Dario De Spino smiled in a wise, worldly, mildly self-deprecatory way.
‘A man like me has to mix with all manner of people,’ he murmured, waggling his hand to illustrate the degree of social flexibility involved. ‘Many of them think that they are my friends. If I allow them to cultivate this illusion, it is because it suits my purposes.’
A shrug of vast condescension.
‘Gesualdo and Sabatino are useful to me in various ways. They are of the people, you understand, the lower orders, and move naturally and widely in that milieu. Then again, they are linked to one of the most powerful criminal clans in the city. That makes them extremely helpful for facilitating … various enterprises.’
The effect on his listeners was all he could have wished.
‘You mean they’re gangsters?’ gasped Libera, open-mouthed.
Dario gave a pained look, as if gently reproving her crassness.
‘Everyone in Naples is more or less a gangster, my dear. It’s a question of degree. So far as I know, neither Sabatino nor Gesualdo has been blooded …’
‘Blooded?’ repeated Iolanda with a look of alarm.

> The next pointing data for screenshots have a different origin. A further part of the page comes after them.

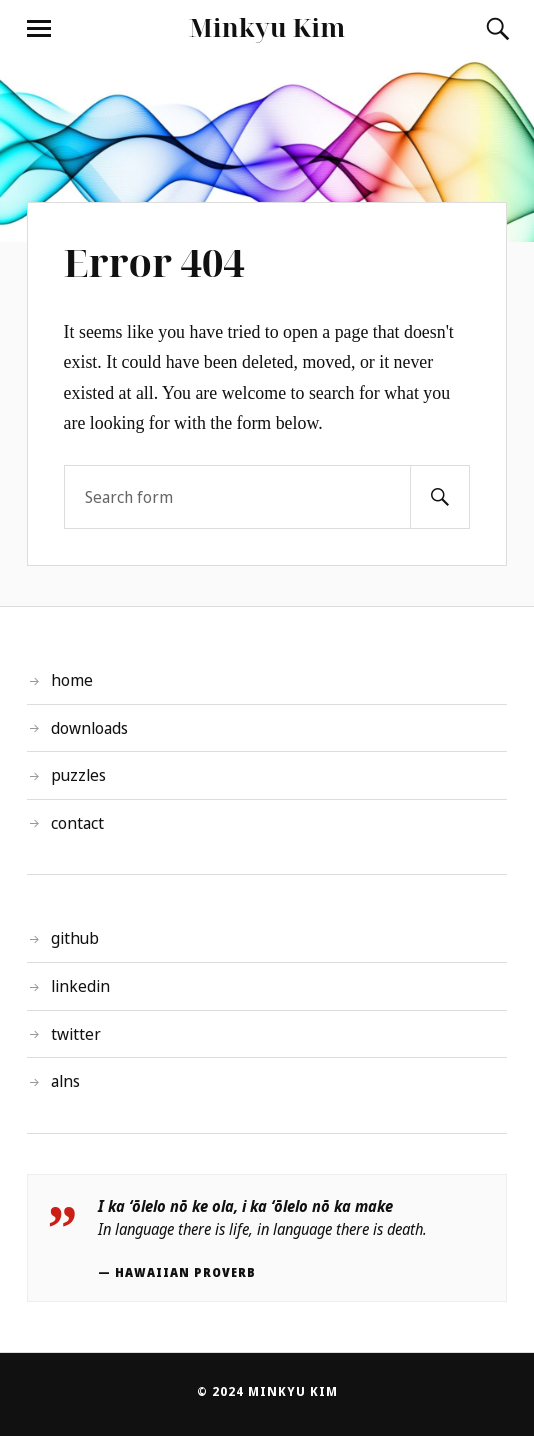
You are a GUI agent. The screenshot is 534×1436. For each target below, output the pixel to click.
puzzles (78, 775)
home (72, 680)
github (75, 938)
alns (65, 1081)
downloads (89, 728)
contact (77, 823)
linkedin (80, 986)
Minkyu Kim (267, 27)
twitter (76, 1034)
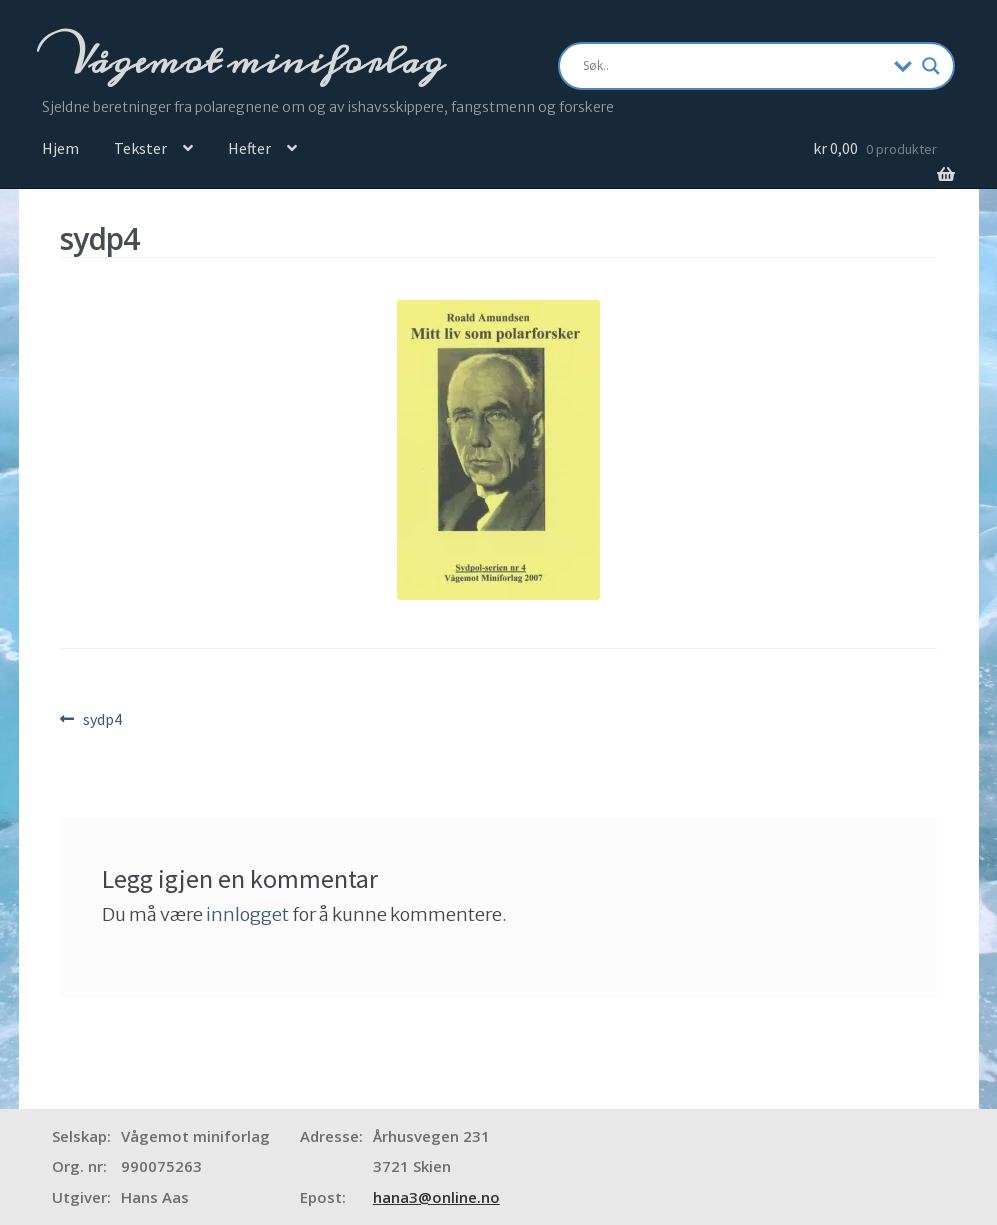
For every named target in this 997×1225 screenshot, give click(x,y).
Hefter (249, 148)
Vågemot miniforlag (253, 61)
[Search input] (733, 66)
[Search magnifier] (931, 66)
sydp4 (102, 720)
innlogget (247, 914)
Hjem (60, 148)
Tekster (140, 148)
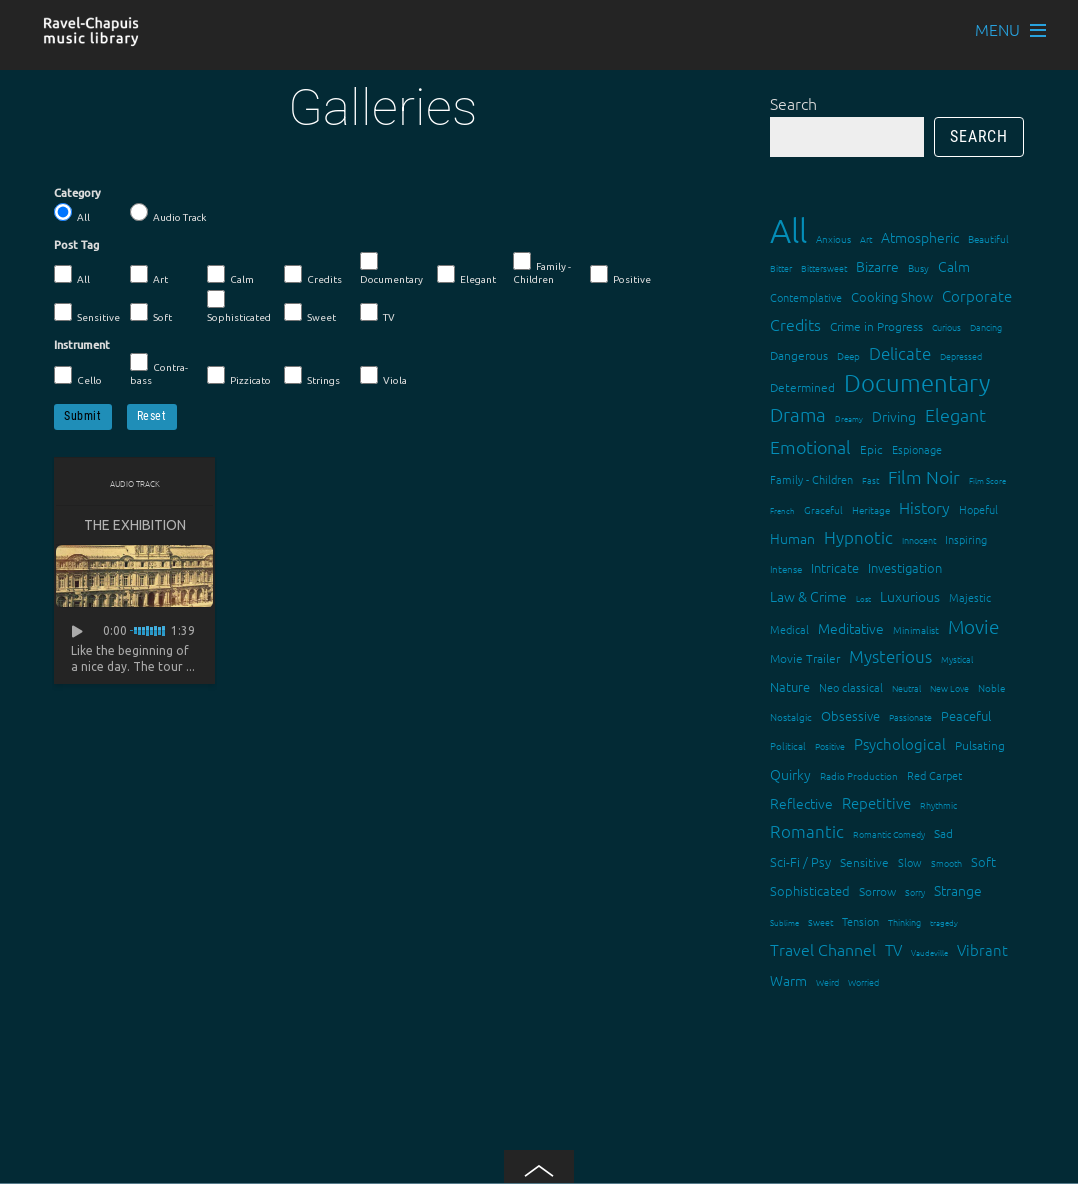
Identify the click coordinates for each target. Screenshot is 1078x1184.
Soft (151, 313)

‘A technical term,’ Dario returned, inspecting his fingernails. ‘I mean that as far as I know they haven’t killed anyone yet. Not in the line of work, at least. Their private lives are, of course, another matter. But there is no question that they are intimately associated with various figures whose activities are – how shall I put it? – of considerable interest to the authorities.’
He smiled apologetically.
‘But enough about them! What interests me is you, and your problems. The question is, where do we go from here?’
He did not have to spell out what ‘here’ meant. It was clear from his companions’ disconsolate expressions that they appreciated the position only too well. Their attempts, the
night before, to make contact with the two young men recently installed upstairs had ended in the most abject failure.

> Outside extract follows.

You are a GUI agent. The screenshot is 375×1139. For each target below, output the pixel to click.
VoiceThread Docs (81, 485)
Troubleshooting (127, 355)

Libera made the initial approach, appearing at the door of the upper apartment to solicit Gesualdo’s assistance with a time-honoured line:
‘Excuse me, but our lights have gone out.’

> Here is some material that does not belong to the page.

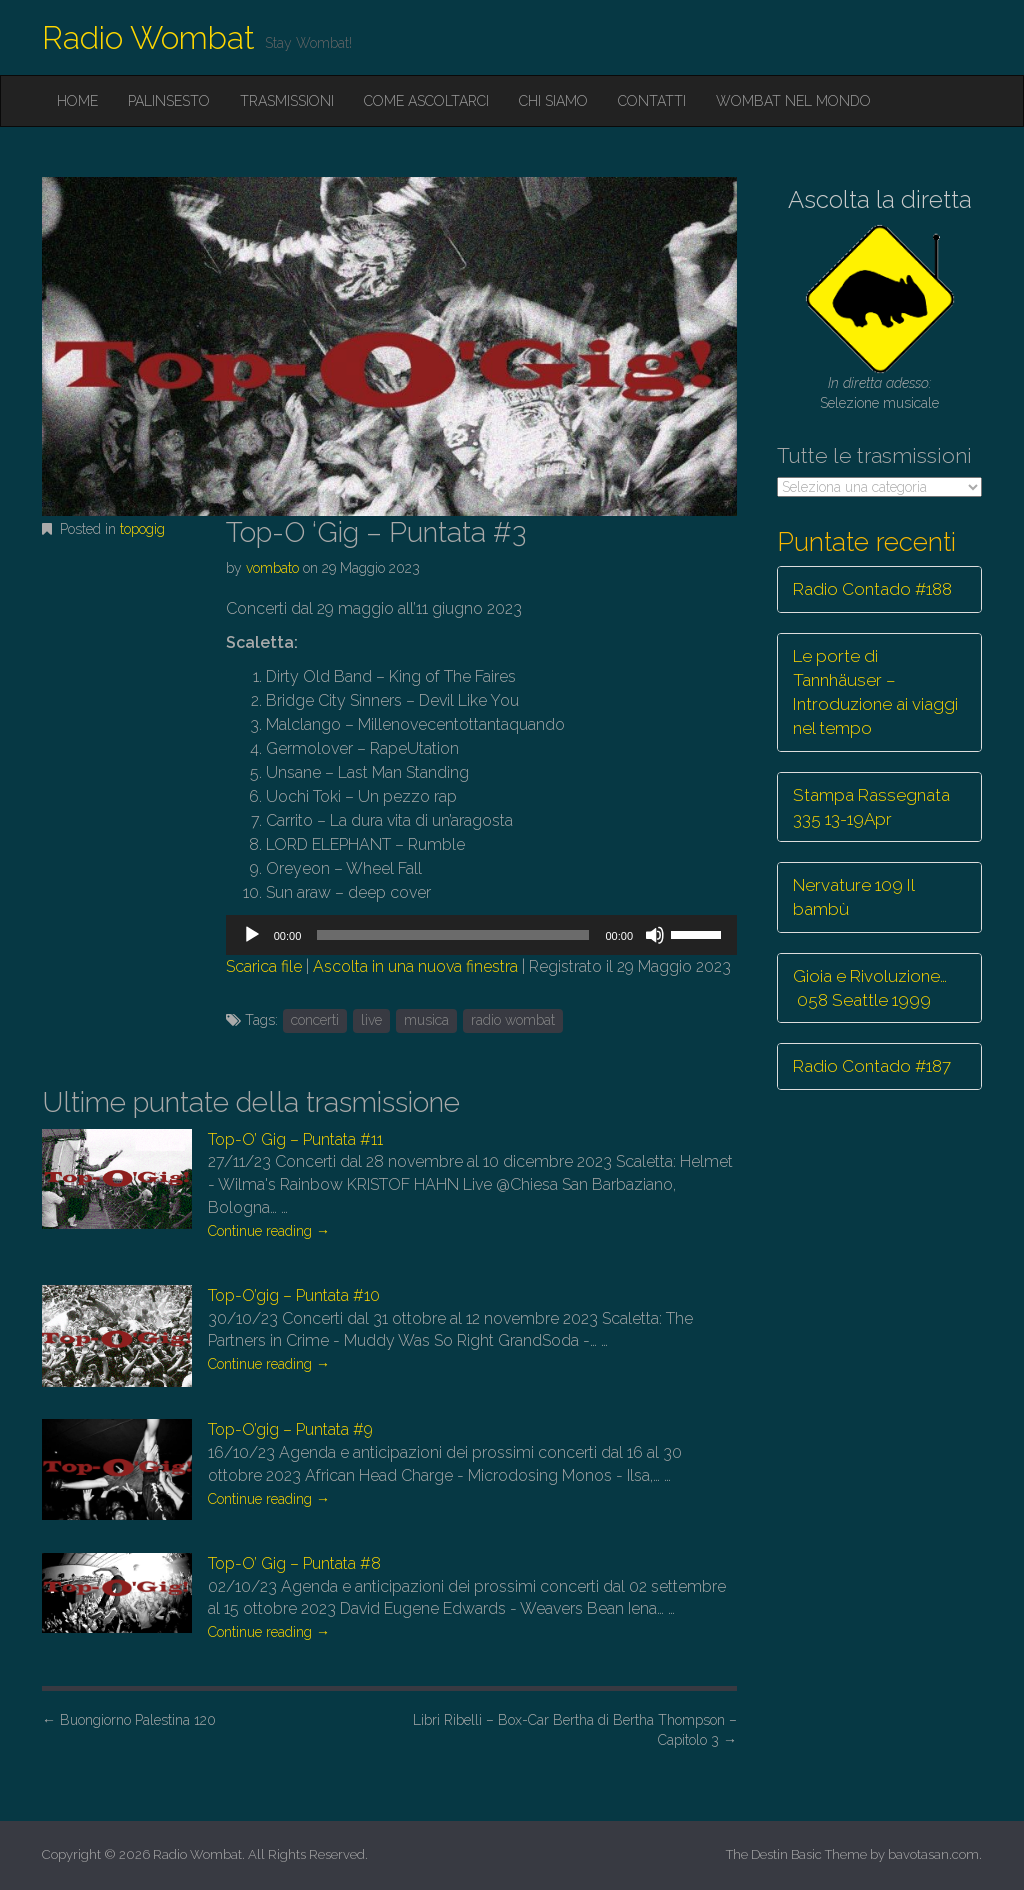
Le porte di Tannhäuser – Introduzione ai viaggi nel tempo (875, 692)
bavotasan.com (933, 1854)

Gesualdo summoned Sabatino, and the two men came downstairs, located the fuse-box and threw the switch which De Spino had deliberately tripped. Catching sight of their friend as the lights came on, they gasped.
‘What the hell are you doing here?’ demanded Sabatino.
‘You’re not the only ones who have friends all over town,’ Dario responded, holding up his hands. ‘Let me introduce you. This is Iolanda …’
‘And I’m Libera,’ said the brunette. ‘So pleased to meet you. We’ve just arrived in Naples and we’re just desperate to find work.’
‘We’ll do anything rather than have to go back to Albania,’ wailed Iolanda. ‘Anything!’
‘These two know all sorts of people,’ De Spino put in. ‘Right, lads? I’m sure they’d be only too happy to give you a leg up on the situation, so to speak.’
But Gesualdo and Sabatino had not seemed at all happy. On the contrary, they had been brusque to the point of rudeness, and immediately retreated upstairs again after making it very clear that they wanted nothing whatever to do with the tenants of the lower flat or their problems.
‘I’ve got quite enough on my plate as it is!’ said Gesualdo when De Spino came to plead for his charges. ‘It may be difficult for you to appreciate, Dario, but some of us have work to do. On top of which, as I thought I made clear to you in the car, I’m feeling emotionally shattered at the moment.’
‘Besides,’ said Sabatino, ‘how would it look for us to get hooked up with a couple of single women, however innocently, on the very day our ‘nnammurate left town?’
In vain Dario De Spino had tried to persuade them that their scruples were ridiculous in the new Italy of the nineties, when the tired old ideas of life as a perpetual guerilla war between the sexes were at last being broken down.